Incline Fire, set by transient, points up mountainside blaze danger
The Incline Fire, which was visible throughout the Westside Sept. 28-29, was contained with a combination of manpower, strategy and a little bit of luck, according
to an interview with Manitou Springs Fire Chief Keith Buckmiller.
The 27-acre fire was contained to a wooded area north of the Incline, starting inside Manitou city limits (mountainside land owned by the Cog Railway) and spreading onto National Forest land. No one was injured and no structures were endangered.
He added that investigators have found the fire's point of origin - at the camp of an apparent “squatter” on the mountainside above Manitou. The cause was either his poorly tended campfire or a discarded cigarette butt, Buckmiller said. He does not believe the fire was set intentionally.

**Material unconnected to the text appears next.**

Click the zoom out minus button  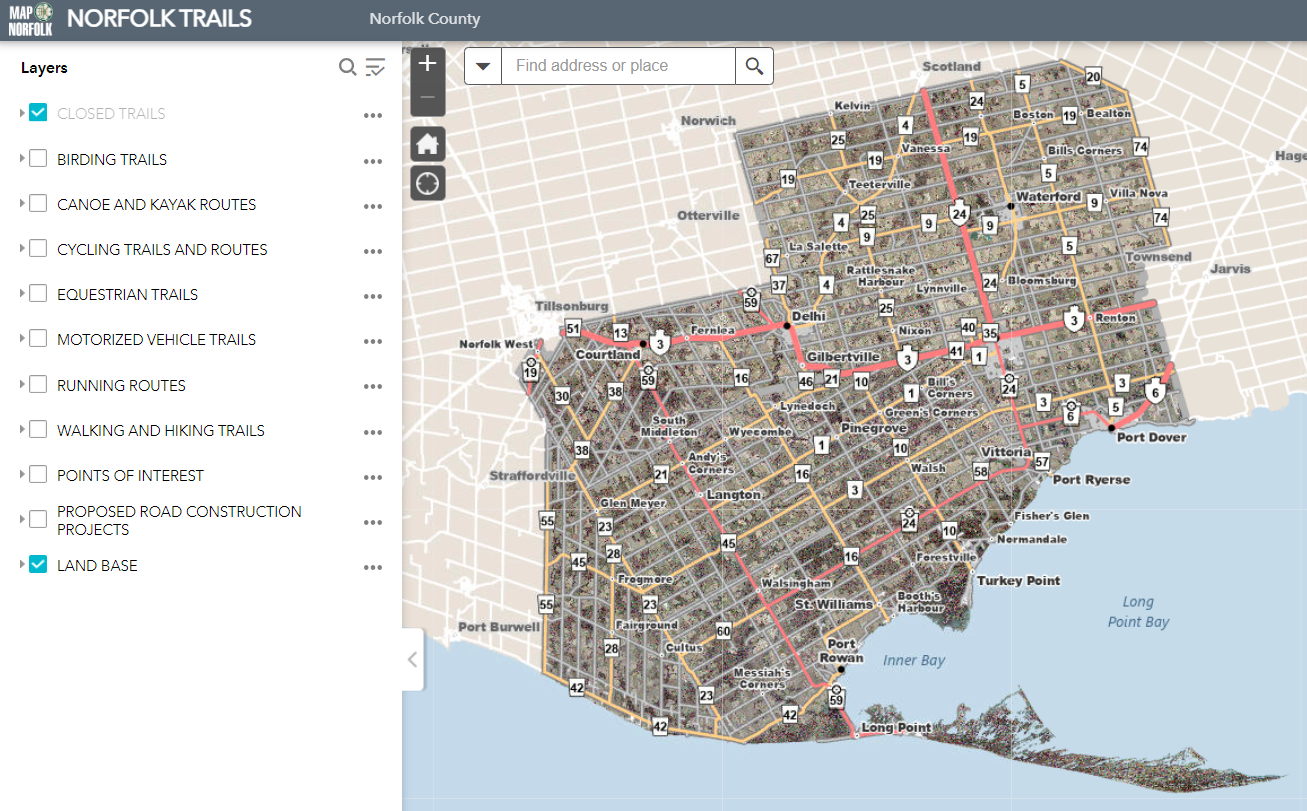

A TV news crew shot a video that showed a man “acting suspiciously,” then departing before authorities could talk to him, Buckmiller said.
The man would be one of uncounted numbers of people who live/camp in the nearby mountains. Asked if this raises a fire-safety concern, Buckmiller said it does, although he did not want to overstate the problem. “It's no more of a threat than the campfires people set at state parks like Mueller or the Crags,” he said, then observed that “those campgrounds have organized fire rings. People in the squatting camps don't make good rings or pits or use good means to extinguish their fires, and there is also an accumulation of trash.”
A big concern for the Manitou chief is how easily the mountainside vegetation might burn, once a fire starts. Many tree stands have been decimated by beetle kill, and the living growth is drier right now than fire professionals would like.
He urged that people use caution when working with an open fire, but feared that any lessons from the Incline Fire's near-disaster will quickly be forgotten as people move on with their lives. “Even two weeks after the Hayman fire, people were forgetting,” he said.
The Incline Fire was mostly in an “inaccessible” area, but fire crews were able to create perimeters on the sides, and repeated water dumps from helicopter contractors slowed, and eventually stopped, the fire's march up the mountainside, Buckmiller explained. The good fortune was that the fire's direction took it to slopes with lighter growth. If it had gone a different way, “it could have gotten into bigger timber,” and thus developed more force, he said.
In all, more than 100 people from various area firefighting and support entities joined the attack. Fire contingents came from Manitou's volunteer department, Colorado Springs, the U.S. Forest Service, El Paso County Sheriff's, Westcott, Palmer Lake and even a team of convicts trained to fight conflagrations.
“It was a well-done job,” Buckmiller said. “A lot of people did some good work.”